To determine which proportion correctly describes the relative amounts of each color of blocks, let's first analyze the color distributions in each group.
Group 1:
- Red blocks: 15
- Green blocks: 45
Group 2:
- Red blocks: 30
- Green blocks: 90
Now, let's simplify the ratios for each group:
Group 1 Ratio:
- Ratio of red to green blocks = \( \frac{15}{45} \)
- Simplifying \( \frac{15}{45} \) gives \( \frac{1}{3} \).
Group 2 Ratio:
- Ratio of red to green blocks = \( \frac{30}{90} \)
- Simplifying \( \frac{30}{90} \) gives \( \frac{1}{3} \).
Now let's consider the proposed responses:
- \(\frac{1}{3}\) - This reflects the ratio of red to green for both groups. This is correct.
- \(\frac{15}{45}\) - This is the ratio of red to green for Group 1, simplified, also equals \( \frac{1}{3} \).

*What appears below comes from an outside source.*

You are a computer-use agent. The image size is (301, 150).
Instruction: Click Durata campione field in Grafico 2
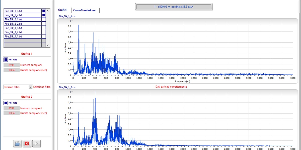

- \(\frac{15}{45} = \frac{90}{30}\) - This represents the equality of the ratios for both groups, which is also true (after simplification both sides equal \( \frac{1}{3} \)).
- \(\frac{15}{45} = \frac{30}{90}\) - This shows the equality of the counts, which upon simplification also holds true.
Since all options reflect correct proportions relating to the red and green blocks, every option is valid. However, if you are looking for which one describes the relationship succinctly, \(\frac{1}{3}\) is the simplest representation, as it summarizes the relationship in a single fraction.
Final Answer:
\(\frac{1}{3}\) is the correct proportion describing the relative amounts of each color.